O QUE FAZER -
#1 Na resenha de "Um erro emocional", como se chama a leitora que idealiza o autor através de seus livros?
#2 Atualize o trecho do texto que se abre com as palavras "E tudo mais." e se fecha com "eu teria evoluído.", trocando "quarta" por "quinta".

E tudo mais. Tudo que você sempre quis:
Ouvir Indian Maracas, do Pelv’s. Dançar na batida do Bob Sinclair. Degustar o macarron da esquina. Ler a bíblia do Roberto Bolaño. Ver a exposição do Albuquerque Mendes. Assistir à montagem do Cyrano. Ir ao show do Radiohead e não se conter na quarta música da lista. I wish I were special.
Se você estivesse aqui, eu teria evoluído.
Mas você não está.
Quando foi embora, deixou-me a culpa e o atraso.

Escritor

terça-feira, 5 de junho de 2012

Resenha do livro "Um erro emocional"

Numa noite inspirada, durante a Feira Literária Internacional de Paraty de 2009, o escritor português António Lobo Antunes resumiu o que pensava sobre a recepção de sua obra pelo público com uma pequena frase de efeito: “o nome do leitor é que deveria vir na capa do livro, não o do escritor.”
Na plateia, o escritor brasileiro mais premiado do ano anterior buscava um diálogo imaginário com seu colega luso: “claro que sim, pois o leitor é que realiza o livro,” respondeu Cristóvão Tezza, vencedor dos prêmios Jabuti, São Paulo, APCA, Portugal Telecom, Bravo! e Zaffari & Bourbon de literatura com o romance O filho eterno, uma obra declaradamente autobiográfica que tem na fluência dramática seu grande mérito narrativo.
A preocupação com a resposta do leitor parece presente em quase todos os livros de Tezza. Não apenas pela já referida fruição, mas, também pelo flagrante desejo de contemplação que permeia seu texto. Consciente de que “os escritores são animais agonizantes e que se deve ter cuidado ao tocá-los”, como diz a personagem principal de seu mais novo romance, o autor catarinense escancara essa relação de dependência em seus diálogos, mas constrói elipses estratégicas para que eles, os leitores, possam grafar o nome no gigantesco espaço acima do título.
Nesse sentido, Um erro emocional é um livro para ser assinado por quem o lê. O enredo trata da conflituosa relação entre um escritor e sua leitora, dois seres que, aparentemente, habitam mundos diametralmente opostos, mas cuja interdependência permite uma aproximação pela própria história que os conduz. Paulo, o escritor, acredita ter encontrado a leitora ideal. Beatriz, a leitora, idealiza o autor através de seus livros. E não é disso que trata a literatura, ou melhor, a própria vida: idealização?
Os personagens sabem que os sentimentos carregam a mediação de conceitos e juízos de valor. Então por que não se deixar mediar pela palavra, a mãe de todas as mediações? É assim que os personagens se tornam cúmplices e revivem seus fracassos amorosos, suas frustrações e seus sonhos interrompidos.

DADOS EM ANÁLISE -
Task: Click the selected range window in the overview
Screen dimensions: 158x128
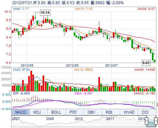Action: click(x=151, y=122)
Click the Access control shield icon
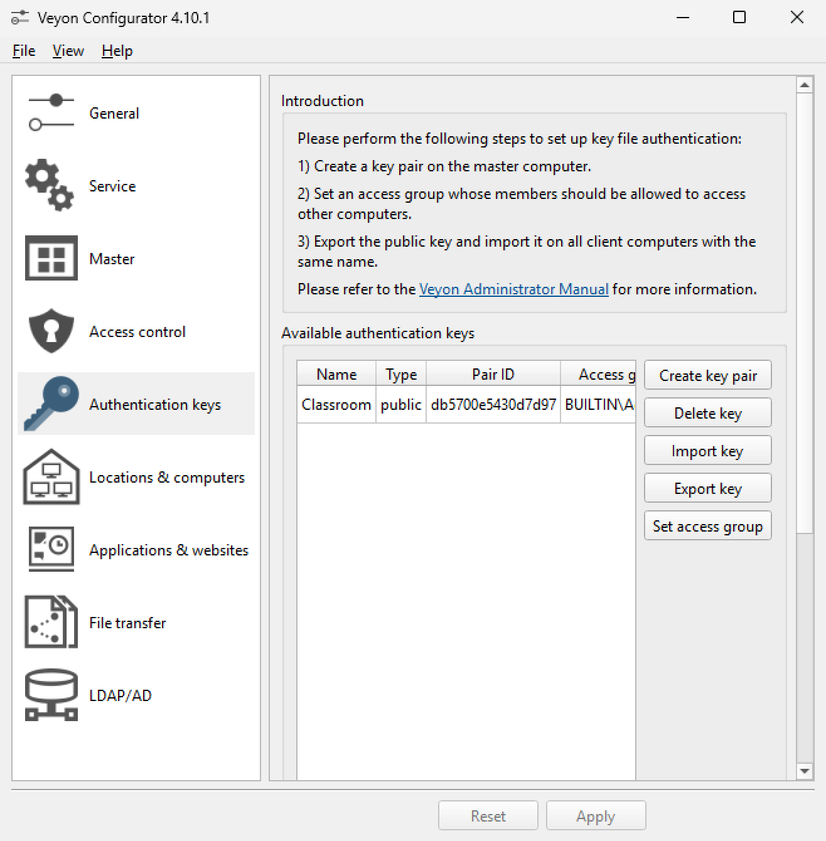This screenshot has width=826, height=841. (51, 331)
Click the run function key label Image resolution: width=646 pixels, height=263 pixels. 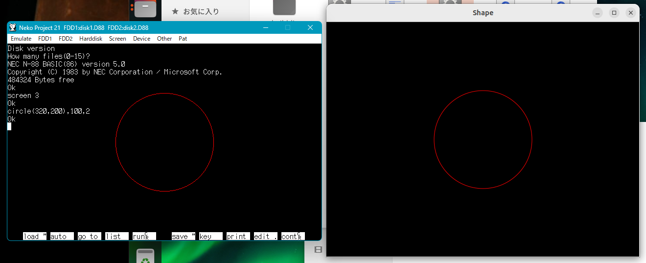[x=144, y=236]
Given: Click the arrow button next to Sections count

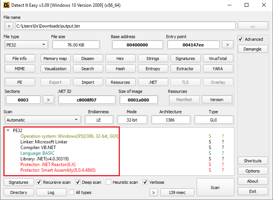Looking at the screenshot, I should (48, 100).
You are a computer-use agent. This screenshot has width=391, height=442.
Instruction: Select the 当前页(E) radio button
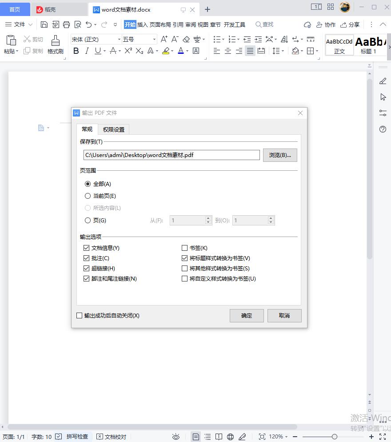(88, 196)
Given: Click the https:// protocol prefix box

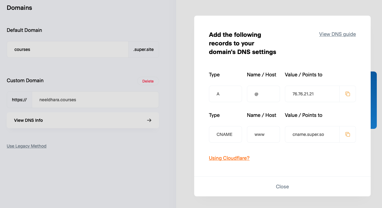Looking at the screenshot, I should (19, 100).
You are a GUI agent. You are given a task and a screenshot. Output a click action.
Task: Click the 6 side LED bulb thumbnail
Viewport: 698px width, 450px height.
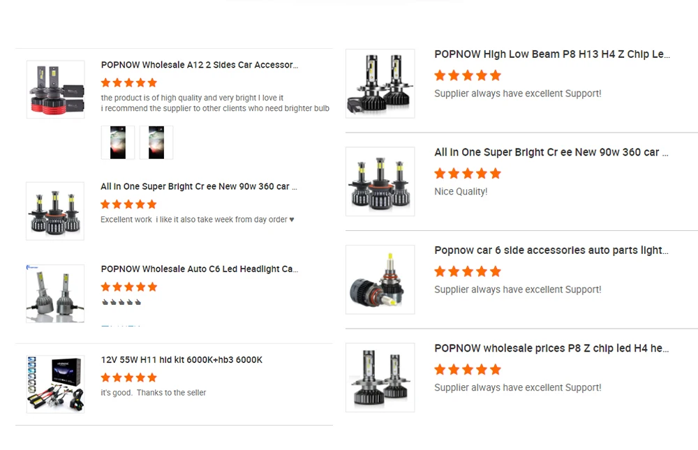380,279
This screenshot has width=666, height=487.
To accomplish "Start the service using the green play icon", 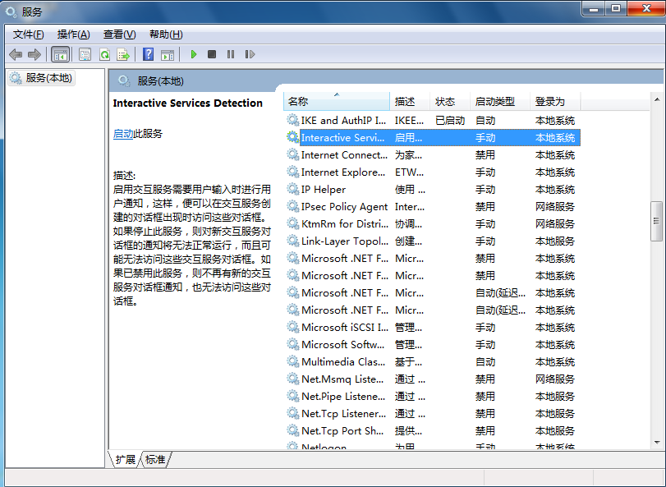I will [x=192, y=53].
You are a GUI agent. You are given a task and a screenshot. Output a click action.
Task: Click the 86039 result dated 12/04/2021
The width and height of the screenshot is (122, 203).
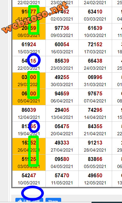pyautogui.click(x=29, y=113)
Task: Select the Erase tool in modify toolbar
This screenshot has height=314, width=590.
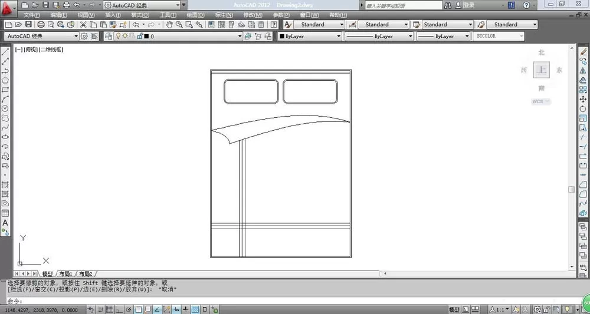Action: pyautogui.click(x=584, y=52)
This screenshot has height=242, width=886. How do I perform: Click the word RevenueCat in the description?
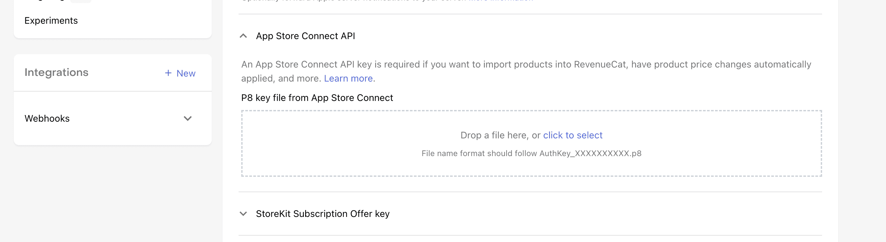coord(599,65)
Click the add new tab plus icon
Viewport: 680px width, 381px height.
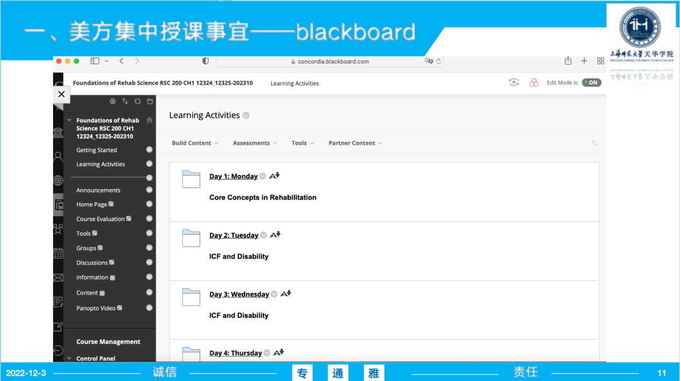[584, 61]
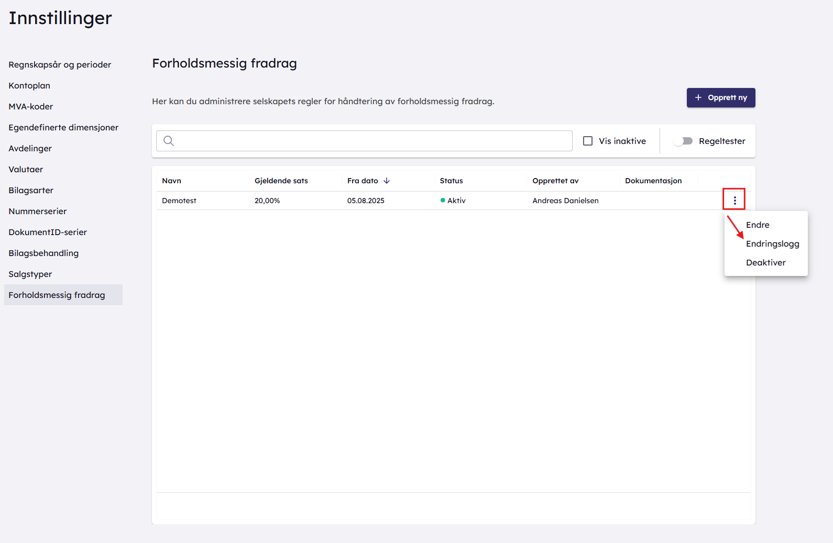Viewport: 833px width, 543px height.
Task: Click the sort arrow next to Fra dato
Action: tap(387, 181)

RESPOSTAS ABAIXO -
#1 Beatriz.

#2
E tudo mais. Tudo que você sempre quis:
Ouvir Indian Maracas, do Pelv’s. Dançar na batida do Bob Sinclair. Degustar o macarron da esquina. Ler a bíblia do Roberto Bolaño. Ver a exposição do Albuquerque Mendes. Assistir à montagem do Cyrano. Ir ao show do Radiohead e não se conter na quinta música da lista. I wish I were special.
Se você estivesse aqui, eu teria evoluído.